I mean resting in God type rest.
The rest that has eternal implications.
In the busyness and weariness of the past week, I am once again struggling to maintain my inner rest.
And that is the crux of the problem.
In making rest about me, I take my eyes off of Him, the provider of rest.
Trying to force rest in the natural when it isn’t. Natural that is.
It takes a supernatural spark for us to catch the rest God is offering us.
Unforced rhythms of grace.
Kind of like the force. Yes, I mean the Star Wars sci-fi idea of the force. Focusing on joining with what the force is wanting to do, and becoming one with it.
But in the real world…releasing ourselves to join with the Spirit, allowing Him to flow through us.
Resting in His Presence, no matter what may be swirling around me.
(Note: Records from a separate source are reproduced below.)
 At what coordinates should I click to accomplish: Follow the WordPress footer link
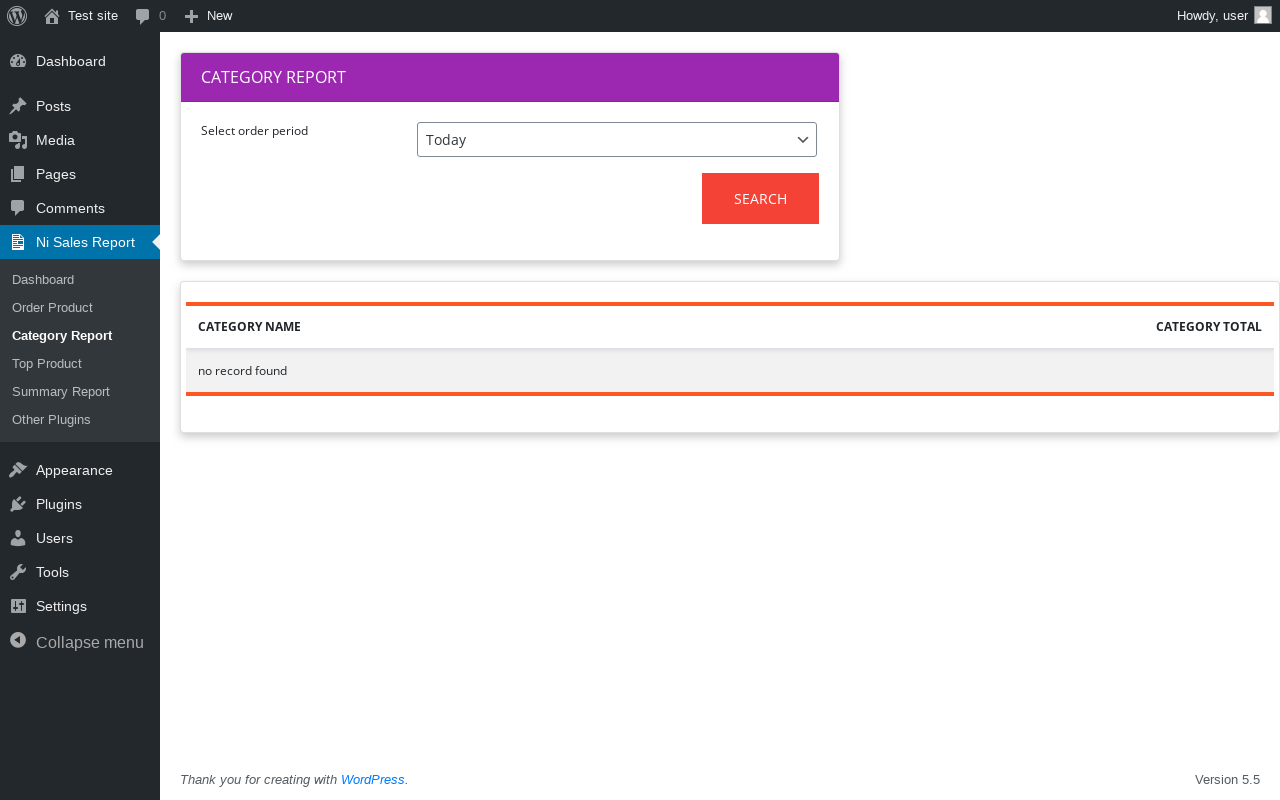[373, 780]
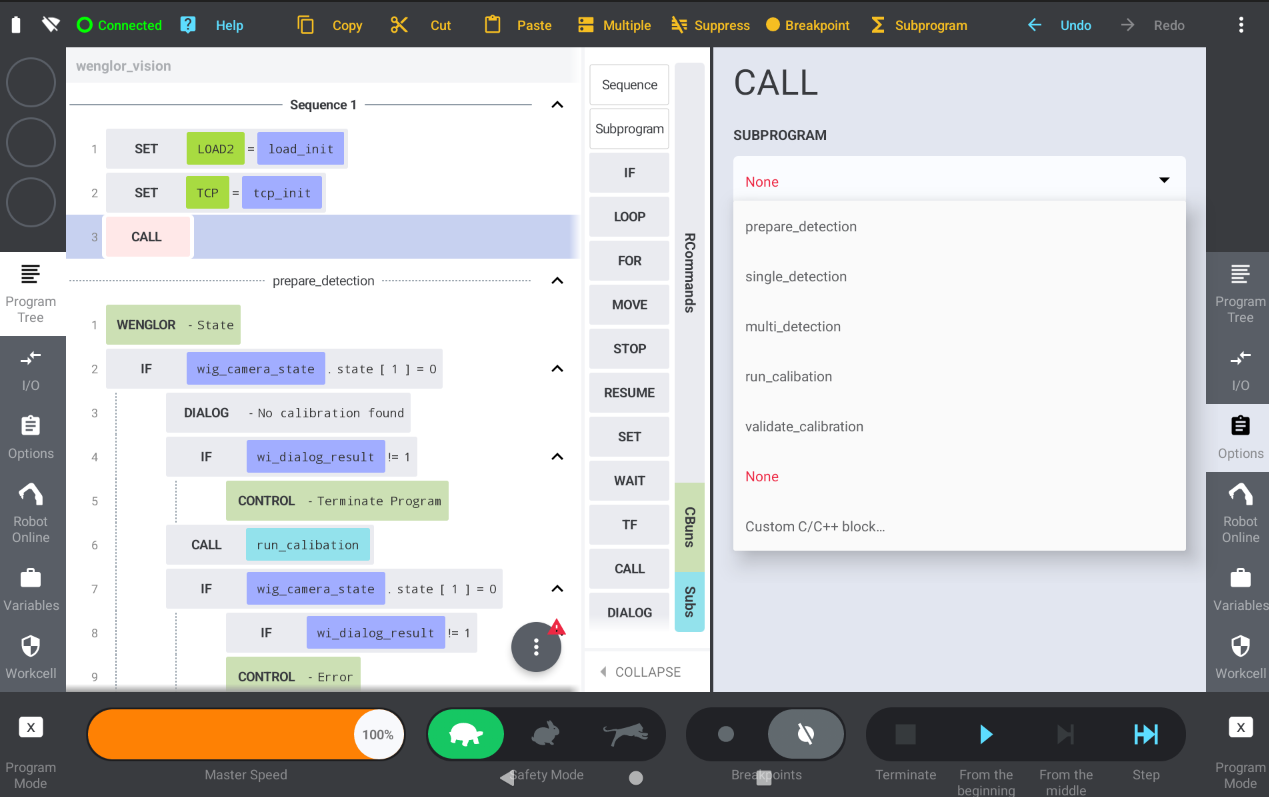The width and height of the screenshot is (1269, 797).
Task: Click the Step playback button
Action: click(1145, 735)
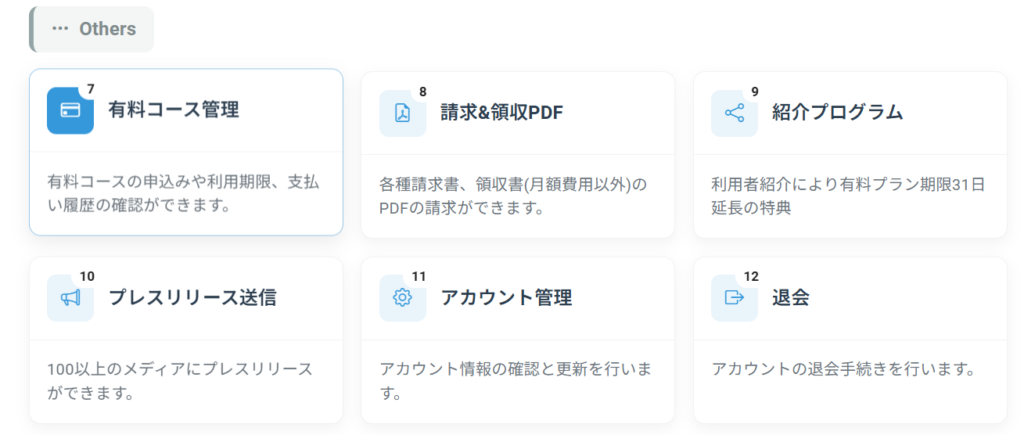Click the logout arrow icon for 退会
This screenshot has width=1024, height=435.
pyautogui.click(x=734, y=298)
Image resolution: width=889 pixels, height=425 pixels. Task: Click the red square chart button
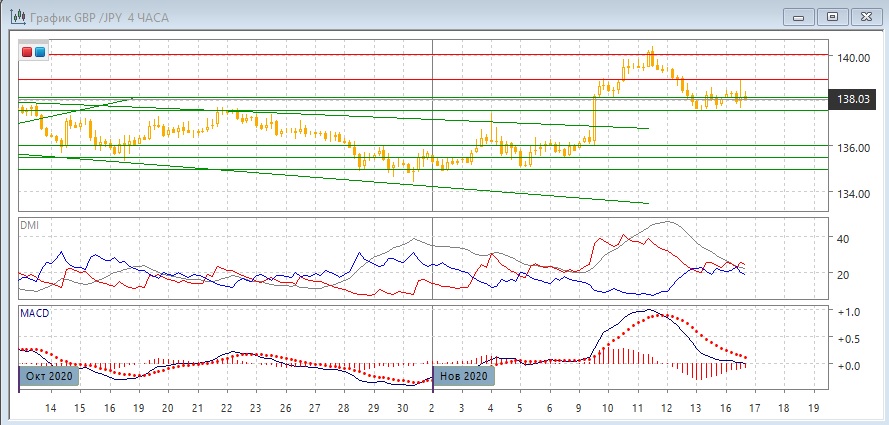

Letting go of my need for control, and letting God direct me- from the inside out.
God’s way is not one of force.
He wants willing partners, ones who will come to Him, walk along with Him on the unforced path of grace, finding our home, our rest in the One who loves us forever.
As He walks with us, we find that rest.
May I stop trying to struggle for rest within, and allow You to release it inside of me in waves of grace as I seek You.